Memang pemilu masih dianggap belum bisa menghasilkan pemerintahan yang efektif. Misalnya adanya gap dalam pemerintahan, seperti pemerintah pusat dengan pemerintah provinsi, pemerintah provinsi dengan pemerintah kabupaten/kota. Misalnya masih ada keluhan Gubernur yang susah mengumpulkan Bupati dan Walikota, yang dikarenakan perbedaan asal partai yang mengusung, dan juga akibat perbedaan kekuatan peta politik di masing-masing tingkatan pemerintahan.
Dari berbagai persoalan diatas, permasalahan akan mengkerucut untuk menjawab pertanyaan apakah pemilu serentak 2019 merupakan solusi yang pas dalam sistem pemilihan umum di Indonesia?
INDONESIA MENUJU PEMILU SERENTAK 2019
Pemilihan Umum (Pemilu) menurut beberapa kalangan merupakan sebuah agenda rutinitas yang menghabiskan banyak anggaran.

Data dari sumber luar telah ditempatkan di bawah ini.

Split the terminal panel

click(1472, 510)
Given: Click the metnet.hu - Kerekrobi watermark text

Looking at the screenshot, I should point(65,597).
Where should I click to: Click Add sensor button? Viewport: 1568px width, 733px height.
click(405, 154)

Anggapan tersebut berdasarkan pada pelaksanaan pemilu yang sudah pernah dilaksanakan oleh bangsa Indonesia belum mendapatkan hasil yang sesuai dengan keinginan masyarakat. Bahkan masyarakat berasumsi bahwa pelaksaan pemilu dari tahun 1955 sampai 2014 ini belum bisa menghasilkan pemerintahan yang sesuai diamanatkan dalam UUD 1945 yaitu mengenai tujuan Negara. Tujuan Negara yang dimaksud adalah mencapai kesejahteraan masyakat.

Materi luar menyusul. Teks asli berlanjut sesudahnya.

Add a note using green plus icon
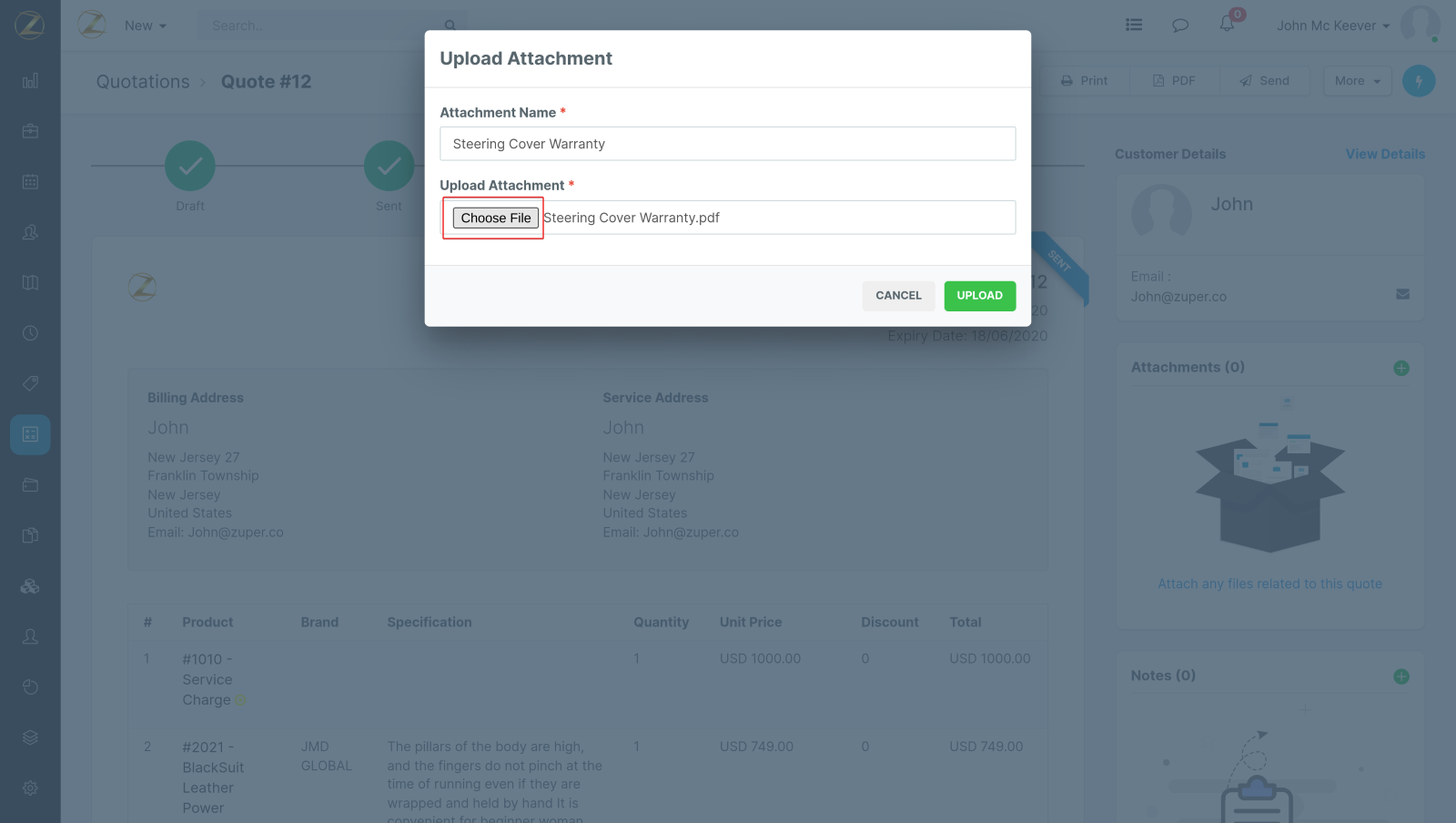 tap(1401, 676)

Pelaksanaan pemilu sebagai simbol pesta demokrasi terus menyisakan berbagai permasalahan yang hadir setelah dilaksanakan, salah satunya adalah permasalahan sengketa hasil pemilu, baik itu pemilu legislative maupun pemilu kepala daerah. Dari masalah ini akhirnya menimbulkan adanya like and dislike diantara pendukung maupun masyarakat, yang kemudian menciptakan ketidakharmonisan ditengah-tengah masyarakat. Selain itu, pemilu dianggap sebagai sarana untuk melakukan tindak pidana korupsi, karena pemilu di Negara kita masih sarat dengan adanya money politic. Memang berbagai persepsi tersebut merupakan opini yang muncul di masyarakat. Padahal secara kelembagaan Negara permasalahan pemilu yaitu mengenai cost and benefit. Maksudnya adalah bagaimana pemerintah bisa melaksanakan pemilu dengan anggaran yang sedikit tapi mampu menghasilkan output pemilu yang bagus.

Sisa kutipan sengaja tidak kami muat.